VI. Уркварт и Хаммер

      Арбитражу Гарримана предшествовал ряд «фальстартов». Речь идёт о деятельности двух других концессионеров из США и Великобритании: Лесли Уркварта из «Руссо-Азиатик Консолидэйтед Лимитед»[22] и д-ра Арманда Хаммера, представлявшего тогда «Аллайд Драг энд Кемикал Корпорэйшн»[23].

(a) Переговоры с Урквартом (1921)[24]

            Среди британских и американских концессионеров в России первым был, несомненно, Лесли Уркварт, шотландский горный инженер, возглавлявший в то время английскую компанию «Руссо-Азиатик Консолидэйтед Лимитед», со штаб-квартирой в Лондоне. До Октябрьской революции 1917 г. эта компания контролировала крупнейшие медные, цинковые и железно-рудные рудники на Урале и в Восточной Сибири. На этих рудниках, общей площадью свыше миллиона гектар, также добывались серебро и свинец (их доля составляла 60% от общего производства этих металлов в России). Уркварт родился в России в 1875 г. и работал там почти 23 года до Октябрьской революции, занимаясь производством и продажей самых различных товаров – от лакрицы до нефти на Кавказе, а также добычей минерального сырья в Сибири. Он был хорошо осведомлён о положении дел в России, свободно владел русским языком, и, по словам С. И. Либермана,[25] своей округлой внушительной фигурой удивительно напоминал классического русского помещика, этакого просвещённого дворянина царских времён.[26] Уркварт играл выдающуюся роль в России как до так и после Октябрьской революции 1917 г., отличаясь исключительной смелостью как в физическом, так и в финансовом смысле. За работу в Баку в качестве вице-консула во время революции 1905 г. он был награждён медалью Виктории и Альберта (эквивалент сегодняшнему Кресту Георга) за спасение жизни членов британской колонии. После 1905 г. Уркварт разрабатывал сибирские рудники с помощью английского и американского капитала, включая финансовую и инженерную экспертизу Герберта Гувера, который впоследствии стал министром торговли, а затем президентом США. После национализации её владений большевиками в 1918 г., компания Уркварта потребовала от Советов компенсацию на сумму в 56 миллионов фунтов стерлингов (примерно треть всех подобных требований Великобританских граждан); однако Советское правительство с негодованием отвергло эти претензии – оно не удовлетворило бы их даже при наличии у него подобных финансовых средств (которых у него к тому же и не было).

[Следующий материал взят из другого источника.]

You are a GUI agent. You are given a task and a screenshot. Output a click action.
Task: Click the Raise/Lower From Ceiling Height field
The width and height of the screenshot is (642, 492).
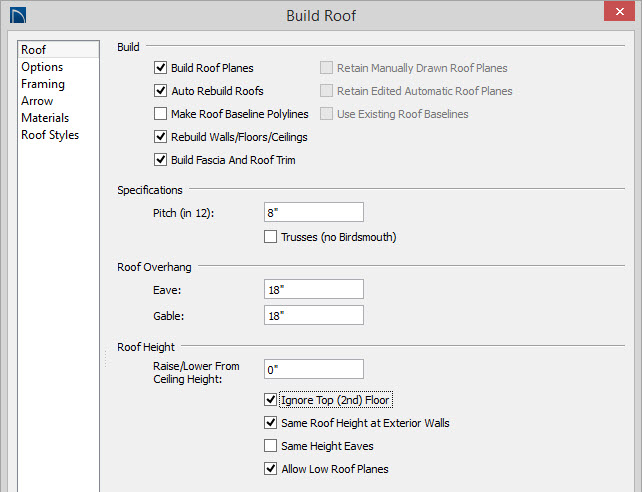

      Тогда, сразу же после подписания Англо-советского торгового соглашения в начале июня 1921 г., во время переговоров с руководителем Советской торговой делегации в Лондоне Красиным, Уркварт попытался получить четыре своих бывших горнодобывающих предприятия в аренду в форме долгосрочной концессии. Красин был необычным революционером: инженер-электрик по образованию, он до Первой мировой войны работал директором фирмы «Сименс» в Санкт-Петербурге и, по существу, был таким же предпринимателем-практиком, как и сам Уркварт. Они подружились, и Красин со своей семьёй часто бывал в загородной резиденции Уркварта. После предварительных переговоров Красин пригласил Уркварта посетить Москву в августе и сентябре 1921 г. Ленин, хотя лично и не участвовал в этих переговорах, относился к ним одобрительно, и в результате был подготовлен проект концессионного соглашения. Учитывая статус Уркварта как главного претендента на компенсацию, Советское правительство намеревалось, опубликовав проект соглашения, тем самым открыто провозгласить свою новую концессионную политику, в соответствии с которой прежним иностранным владельцам предоставлялась возможность долгосрочных концессий на конфискованное у них же имущество на условиях, которые включали отказ прежних владельцев от каких бы то ни было претензий на компенсацию национализированных предприятий. Таким образом, Советское правительство не просто вело переговоры о подписании контракта с Урквартом, но также стремилось создать публичный прецедент.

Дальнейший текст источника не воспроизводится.